Please copy every line of the data in which the string "will" appears.

== DATA FOR REVIEW

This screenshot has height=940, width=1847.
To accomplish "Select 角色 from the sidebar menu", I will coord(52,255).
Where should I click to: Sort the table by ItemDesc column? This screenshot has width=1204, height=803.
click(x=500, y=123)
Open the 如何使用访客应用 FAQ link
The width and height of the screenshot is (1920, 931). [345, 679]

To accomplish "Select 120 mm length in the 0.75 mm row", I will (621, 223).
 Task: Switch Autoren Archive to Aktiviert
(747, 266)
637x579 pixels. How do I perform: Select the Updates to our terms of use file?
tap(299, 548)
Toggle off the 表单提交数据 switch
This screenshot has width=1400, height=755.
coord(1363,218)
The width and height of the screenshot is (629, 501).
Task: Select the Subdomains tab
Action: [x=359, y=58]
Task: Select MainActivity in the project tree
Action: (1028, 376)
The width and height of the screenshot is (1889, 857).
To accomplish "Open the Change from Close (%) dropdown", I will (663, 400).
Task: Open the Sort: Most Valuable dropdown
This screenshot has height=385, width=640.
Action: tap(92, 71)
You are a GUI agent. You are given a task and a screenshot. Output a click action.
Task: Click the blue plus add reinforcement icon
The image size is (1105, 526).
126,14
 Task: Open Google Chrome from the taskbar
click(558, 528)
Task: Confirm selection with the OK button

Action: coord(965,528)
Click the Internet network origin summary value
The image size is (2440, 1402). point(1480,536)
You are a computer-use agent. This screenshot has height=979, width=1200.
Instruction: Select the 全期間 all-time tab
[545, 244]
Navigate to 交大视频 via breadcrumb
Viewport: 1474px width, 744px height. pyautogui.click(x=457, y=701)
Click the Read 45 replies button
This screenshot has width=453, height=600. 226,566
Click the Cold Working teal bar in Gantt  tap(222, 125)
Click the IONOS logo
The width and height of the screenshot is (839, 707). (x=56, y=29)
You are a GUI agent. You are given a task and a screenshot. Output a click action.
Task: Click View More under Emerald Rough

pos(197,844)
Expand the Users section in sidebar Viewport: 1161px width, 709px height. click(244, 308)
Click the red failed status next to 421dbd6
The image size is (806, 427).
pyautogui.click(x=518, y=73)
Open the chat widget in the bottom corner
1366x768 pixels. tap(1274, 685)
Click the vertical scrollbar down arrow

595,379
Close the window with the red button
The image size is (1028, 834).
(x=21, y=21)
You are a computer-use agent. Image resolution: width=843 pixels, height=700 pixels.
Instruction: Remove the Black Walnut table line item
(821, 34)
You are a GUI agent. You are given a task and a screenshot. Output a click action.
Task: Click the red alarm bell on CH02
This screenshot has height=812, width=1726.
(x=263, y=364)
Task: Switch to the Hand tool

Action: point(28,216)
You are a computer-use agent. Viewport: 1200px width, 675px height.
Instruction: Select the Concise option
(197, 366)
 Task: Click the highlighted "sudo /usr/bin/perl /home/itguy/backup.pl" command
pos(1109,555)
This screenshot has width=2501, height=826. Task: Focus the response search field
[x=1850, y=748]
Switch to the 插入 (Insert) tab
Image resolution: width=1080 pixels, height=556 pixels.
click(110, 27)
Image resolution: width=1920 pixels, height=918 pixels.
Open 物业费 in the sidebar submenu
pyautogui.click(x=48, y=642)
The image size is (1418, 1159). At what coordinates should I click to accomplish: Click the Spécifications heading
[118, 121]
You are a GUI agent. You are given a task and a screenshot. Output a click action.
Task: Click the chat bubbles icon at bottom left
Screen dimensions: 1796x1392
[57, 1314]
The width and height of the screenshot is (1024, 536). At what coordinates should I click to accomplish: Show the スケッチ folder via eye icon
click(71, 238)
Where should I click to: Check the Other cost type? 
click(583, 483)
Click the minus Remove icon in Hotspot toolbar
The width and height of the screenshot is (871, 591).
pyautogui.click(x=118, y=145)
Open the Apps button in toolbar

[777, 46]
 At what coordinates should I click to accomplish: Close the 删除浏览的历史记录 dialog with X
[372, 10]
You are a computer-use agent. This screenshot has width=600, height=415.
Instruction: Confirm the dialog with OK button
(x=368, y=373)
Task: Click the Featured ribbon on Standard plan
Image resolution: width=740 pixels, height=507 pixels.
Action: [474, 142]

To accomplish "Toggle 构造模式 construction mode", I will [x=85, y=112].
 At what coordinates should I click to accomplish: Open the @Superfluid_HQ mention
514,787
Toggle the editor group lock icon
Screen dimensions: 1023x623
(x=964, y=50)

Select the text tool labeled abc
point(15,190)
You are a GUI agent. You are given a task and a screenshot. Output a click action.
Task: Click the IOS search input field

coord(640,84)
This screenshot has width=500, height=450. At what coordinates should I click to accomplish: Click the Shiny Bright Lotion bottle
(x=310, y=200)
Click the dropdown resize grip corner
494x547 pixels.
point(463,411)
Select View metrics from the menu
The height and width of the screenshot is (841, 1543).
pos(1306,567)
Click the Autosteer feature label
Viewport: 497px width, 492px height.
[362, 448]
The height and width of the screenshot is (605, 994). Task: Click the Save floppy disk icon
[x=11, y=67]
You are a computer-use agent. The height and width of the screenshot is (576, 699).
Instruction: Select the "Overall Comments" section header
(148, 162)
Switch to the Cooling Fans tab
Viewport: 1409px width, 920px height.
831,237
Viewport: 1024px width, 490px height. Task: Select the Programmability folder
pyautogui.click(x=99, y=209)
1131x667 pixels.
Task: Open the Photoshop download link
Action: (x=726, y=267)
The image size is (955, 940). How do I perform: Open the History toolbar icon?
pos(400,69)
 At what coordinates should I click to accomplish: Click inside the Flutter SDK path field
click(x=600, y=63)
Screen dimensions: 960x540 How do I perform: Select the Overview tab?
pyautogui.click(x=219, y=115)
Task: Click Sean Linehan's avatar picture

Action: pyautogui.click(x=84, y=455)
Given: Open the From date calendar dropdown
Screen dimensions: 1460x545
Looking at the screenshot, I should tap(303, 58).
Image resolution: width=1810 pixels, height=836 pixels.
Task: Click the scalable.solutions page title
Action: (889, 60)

====

SOLUTION TO THIS TASK:
To accomplish "Select 角色 from the sidebar menu", I will coord(52,255).
To accomplish "Select 120 mm length in the 0.75 mm row", I will (621, 223).
To accomplish "Open the Change from Close (%) dropdown", I will (663, 400).
To accomplish "Toggle 构造模式 construction mode", I will [x=85, y=112].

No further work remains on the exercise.